### GIVEN INFORMATION

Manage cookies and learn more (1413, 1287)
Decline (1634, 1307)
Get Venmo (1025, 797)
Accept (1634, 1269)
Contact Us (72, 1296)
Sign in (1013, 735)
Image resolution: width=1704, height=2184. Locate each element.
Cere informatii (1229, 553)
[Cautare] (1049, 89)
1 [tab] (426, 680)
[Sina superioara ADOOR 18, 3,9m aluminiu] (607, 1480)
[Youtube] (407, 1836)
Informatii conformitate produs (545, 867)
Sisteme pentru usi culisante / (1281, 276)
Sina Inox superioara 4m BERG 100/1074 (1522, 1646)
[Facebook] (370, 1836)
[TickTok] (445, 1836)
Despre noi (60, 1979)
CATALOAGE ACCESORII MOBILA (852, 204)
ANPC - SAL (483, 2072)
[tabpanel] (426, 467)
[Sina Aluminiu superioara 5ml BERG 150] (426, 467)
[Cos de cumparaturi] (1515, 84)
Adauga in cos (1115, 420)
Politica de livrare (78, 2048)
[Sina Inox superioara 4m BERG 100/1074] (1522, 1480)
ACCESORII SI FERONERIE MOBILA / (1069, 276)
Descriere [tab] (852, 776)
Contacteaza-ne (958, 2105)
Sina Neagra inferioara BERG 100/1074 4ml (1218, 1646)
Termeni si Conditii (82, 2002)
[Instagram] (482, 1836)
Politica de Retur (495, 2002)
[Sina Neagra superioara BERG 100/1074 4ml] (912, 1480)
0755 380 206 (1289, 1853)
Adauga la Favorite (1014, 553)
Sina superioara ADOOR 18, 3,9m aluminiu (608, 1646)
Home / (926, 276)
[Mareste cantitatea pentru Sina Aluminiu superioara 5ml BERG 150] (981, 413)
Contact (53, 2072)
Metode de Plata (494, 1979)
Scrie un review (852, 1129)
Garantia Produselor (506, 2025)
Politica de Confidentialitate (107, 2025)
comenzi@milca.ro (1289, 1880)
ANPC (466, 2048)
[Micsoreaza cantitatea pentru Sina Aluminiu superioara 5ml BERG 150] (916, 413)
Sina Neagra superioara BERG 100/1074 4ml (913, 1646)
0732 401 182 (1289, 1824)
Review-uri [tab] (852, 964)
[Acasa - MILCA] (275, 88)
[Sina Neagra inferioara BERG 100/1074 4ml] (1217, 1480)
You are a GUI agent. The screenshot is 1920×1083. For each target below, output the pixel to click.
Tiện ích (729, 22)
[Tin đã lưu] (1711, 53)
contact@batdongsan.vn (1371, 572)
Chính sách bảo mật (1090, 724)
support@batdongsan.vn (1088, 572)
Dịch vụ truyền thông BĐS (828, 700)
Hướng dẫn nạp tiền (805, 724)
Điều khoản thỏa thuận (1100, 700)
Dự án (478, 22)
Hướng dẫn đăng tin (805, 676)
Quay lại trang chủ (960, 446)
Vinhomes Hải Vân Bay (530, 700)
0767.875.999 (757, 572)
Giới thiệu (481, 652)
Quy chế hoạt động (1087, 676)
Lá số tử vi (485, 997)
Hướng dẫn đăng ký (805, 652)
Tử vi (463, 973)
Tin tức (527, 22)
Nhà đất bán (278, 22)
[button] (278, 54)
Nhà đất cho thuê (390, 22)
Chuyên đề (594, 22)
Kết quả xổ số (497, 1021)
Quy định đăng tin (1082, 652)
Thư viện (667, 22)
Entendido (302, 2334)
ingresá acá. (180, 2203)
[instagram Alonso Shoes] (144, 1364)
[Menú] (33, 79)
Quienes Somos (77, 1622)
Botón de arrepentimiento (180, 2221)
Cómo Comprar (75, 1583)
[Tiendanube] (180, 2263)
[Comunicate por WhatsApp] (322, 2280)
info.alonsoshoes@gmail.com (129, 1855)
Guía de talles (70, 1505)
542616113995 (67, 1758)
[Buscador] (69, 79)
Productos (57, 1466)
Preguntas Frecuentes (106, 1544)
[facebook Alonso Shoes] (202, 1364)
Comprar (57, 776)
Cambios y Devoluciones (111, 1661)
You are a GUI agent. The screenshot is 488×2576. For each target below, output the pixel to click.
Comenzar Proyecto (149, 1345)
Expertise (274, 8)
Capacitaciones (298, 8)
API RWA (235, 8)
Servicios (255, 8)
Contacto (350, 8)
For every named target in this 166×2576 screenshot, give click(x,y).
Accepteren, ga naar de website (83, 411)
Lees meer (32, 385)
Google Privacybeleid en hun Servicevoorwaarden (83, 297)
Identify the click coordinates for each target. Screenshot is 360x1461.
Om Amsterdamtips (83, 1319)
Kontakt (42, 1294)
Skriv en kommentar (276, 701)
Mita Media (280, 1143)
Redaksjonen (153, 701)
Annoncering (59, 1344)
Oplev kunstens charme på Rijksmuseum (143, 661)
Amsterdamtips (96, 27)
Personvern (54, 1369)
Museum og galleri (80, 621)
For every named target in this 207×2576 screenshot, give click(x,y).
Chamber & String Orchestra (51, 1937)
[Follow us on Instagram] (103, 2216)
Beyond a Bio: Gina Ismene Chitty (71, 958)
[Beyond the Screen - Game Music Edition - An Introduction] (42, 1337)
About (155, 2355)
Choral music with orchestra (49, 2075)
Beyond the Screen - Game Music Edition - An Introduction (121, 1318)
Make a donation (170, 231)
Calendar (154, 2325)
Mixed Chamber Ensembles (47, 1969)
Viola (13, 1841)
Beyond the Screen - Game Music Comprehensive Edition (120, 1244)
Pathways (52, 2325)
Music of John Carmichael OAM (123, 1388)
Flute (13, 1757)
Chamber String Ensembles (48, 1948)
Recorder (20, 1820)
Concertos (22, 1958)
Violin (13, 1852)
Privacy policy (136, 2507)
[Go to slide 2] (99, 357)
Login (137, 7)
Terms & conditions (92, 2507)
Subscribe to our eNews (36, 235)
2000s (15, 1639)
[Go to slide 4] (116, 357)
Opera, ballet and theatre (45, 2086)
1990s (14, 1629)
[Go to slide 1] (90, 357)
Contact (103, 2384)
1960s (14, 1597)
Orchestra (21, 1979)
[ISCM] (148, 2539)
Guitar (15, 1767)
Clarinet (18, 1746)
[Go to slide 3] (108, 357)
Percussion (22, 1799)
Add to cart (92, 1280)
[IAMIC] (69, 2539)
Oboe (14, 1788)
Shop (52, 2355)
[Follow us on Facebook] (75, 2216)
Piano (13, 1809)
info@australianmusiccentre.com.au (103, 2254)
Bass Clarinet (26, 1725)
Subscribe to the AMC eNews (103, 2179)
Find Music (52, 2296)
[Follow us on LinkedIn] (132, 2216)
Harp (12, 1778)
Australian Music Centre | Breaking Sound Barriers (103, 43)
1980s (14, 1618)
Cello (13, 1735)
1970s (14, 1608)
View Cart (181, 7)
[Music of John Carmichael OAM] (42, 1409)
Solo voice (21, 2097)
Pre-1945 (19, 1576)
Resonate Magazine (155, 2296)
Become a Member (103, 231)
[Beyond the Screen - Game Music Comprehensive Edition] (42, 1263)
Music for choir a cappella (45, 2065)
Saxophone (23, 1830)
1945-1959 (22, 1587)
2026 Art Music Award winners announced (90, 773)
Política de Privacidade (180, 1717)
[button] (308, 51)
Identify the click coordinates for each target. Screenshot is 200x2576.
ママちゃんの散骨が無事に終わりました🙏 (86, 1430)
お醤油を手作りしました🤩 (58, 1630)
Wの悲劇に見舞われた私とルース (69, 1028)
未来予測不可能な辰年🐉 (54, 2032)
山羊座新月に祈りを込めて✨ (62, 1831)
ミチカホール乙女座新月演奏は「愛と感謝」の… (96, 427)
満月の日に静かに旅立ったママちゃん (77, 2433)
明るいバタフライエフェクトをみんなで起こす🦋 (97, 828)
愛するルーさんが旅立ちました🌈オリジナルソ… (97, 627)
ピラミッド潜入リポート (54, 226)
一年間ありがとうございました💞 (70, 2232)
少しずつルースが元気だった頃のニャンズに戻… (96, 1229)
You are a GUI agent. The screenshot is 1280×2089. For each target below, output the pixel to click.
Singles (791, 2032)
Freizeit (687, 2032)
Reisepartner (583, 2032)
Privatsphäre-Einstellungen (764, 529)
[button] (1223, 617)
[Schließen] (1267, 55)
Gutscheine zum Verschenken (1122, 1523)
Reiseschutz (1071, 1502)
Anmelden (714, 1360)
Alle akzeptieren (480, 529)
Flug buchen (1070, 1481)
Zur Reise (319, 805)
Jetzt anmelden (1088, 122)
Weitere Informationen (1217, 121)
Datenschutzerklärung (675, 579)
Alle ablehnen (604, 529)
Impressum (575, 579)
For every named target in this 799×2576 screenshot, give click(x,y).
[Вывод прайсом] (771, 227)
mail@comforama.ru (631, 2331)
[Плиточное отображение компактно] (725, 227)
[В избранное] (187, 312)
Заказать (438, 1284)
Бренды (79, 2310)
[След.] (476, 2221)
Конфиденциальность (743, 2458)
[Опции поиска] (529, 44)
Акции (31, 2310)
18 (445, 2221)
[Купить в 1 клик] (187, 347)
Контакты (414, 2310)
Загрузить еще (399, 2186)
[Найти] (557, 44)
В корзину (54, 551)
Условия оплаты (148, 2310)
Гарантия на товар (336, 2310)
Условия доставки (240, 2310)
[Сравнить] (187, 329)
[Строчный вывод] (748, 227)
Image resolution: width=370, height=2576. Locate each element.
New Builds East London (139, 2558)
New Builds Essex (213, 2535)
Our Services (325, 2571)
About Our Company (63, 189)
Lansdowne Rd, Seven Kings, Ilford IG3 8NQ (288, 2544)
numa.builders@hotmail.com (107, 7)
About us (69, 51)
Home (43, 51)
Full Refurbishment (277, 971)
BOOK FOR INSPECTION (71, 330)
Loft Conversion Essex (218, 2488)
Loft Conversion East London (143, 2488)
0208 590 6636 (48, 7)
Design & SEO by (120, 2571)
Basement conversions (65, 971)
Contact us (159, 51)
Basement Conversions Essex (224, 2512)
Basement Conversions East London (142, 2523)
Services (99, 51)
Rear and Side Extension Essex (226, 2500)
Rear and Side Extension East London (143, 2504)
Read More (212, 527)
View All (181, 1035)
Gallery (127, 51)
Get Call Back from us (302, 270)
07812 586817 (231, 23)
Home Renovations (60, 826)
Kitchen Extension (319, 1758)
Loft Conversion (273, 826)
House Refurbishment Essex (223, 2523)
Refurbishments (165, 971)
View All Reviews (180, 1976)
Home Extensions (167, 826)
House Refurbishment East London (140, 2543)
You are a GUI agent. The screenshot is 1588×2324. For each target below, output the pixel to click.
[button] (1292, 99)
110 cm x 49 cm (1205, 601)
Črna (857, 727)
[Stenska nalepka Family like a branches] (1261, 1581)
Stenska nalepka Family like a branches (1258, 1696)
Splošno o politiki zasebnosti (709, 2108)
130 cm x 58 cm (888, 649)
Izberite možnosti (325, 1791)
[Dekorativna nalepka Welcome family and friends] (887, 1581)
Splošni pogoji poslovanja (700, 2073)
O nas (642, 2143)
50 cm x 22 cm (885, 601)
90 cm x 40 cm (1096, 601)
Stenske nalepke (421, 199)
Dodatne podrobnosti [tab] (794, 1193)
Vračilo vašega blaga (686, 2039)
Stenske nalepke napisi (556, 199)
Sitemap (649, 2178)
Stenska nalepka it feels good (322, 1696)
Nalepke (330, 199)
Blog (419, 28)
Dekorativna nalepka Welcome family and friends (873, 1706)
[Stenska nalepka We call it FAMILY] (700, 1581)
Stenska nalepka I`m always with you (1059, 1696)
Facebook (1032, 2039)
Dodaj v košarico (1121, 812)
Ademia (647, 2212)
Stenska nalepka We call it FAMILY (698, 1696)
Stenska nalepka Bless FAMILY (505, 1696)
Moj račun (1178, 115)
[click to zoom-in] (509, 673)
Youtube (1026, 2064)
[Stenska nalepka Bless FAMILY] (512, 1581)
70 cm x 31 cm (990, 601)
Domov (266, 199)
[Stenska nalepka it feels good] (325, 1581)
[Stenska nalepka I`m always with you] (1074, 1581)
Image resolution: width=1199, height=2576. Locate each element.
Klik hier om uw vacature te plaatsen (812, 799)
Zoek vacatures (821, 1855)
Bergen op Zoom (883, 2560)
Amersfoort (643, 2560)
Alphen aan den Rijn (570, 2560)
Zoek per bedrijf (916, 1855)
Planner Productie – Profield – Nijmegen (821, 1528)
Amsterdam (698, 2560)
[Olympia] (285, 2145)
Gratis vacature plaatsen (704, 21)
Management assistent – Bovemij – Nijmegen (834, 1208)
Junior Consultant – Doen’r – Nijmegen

######

AIM OF THE EXERCISE – When the word "nalepka" turns up on a line of the material above, copy that line.

WRITTEN SOLUTION –
[Stenska nalepka Family like a branches] (1261, 1581)
Stenska nalepka Family like a branches (1258, 1696)
[Dekorativna nalepka Welcome family and friends] (887, 1581)
Stenska nalepka it feels good (322, 1696)
Dekorativna nalepka Welcome family and friends (873, 1706)
[Stenska nalepka We call it FAMILY] (700, 1581)
Stenska nalepka I`m always with you (1059, 1696)
Stenska nalepka We call it FAMILY (698, 1696)
Stenska nalepka Bless FAMILY (505, 1696)
[Stenska nalepka Bless FAMILY] (512, 1581)
[Stenska nalepka it feels good] (325, 1581)
[Stenska nalepka I`m always with you] (1074, 1581)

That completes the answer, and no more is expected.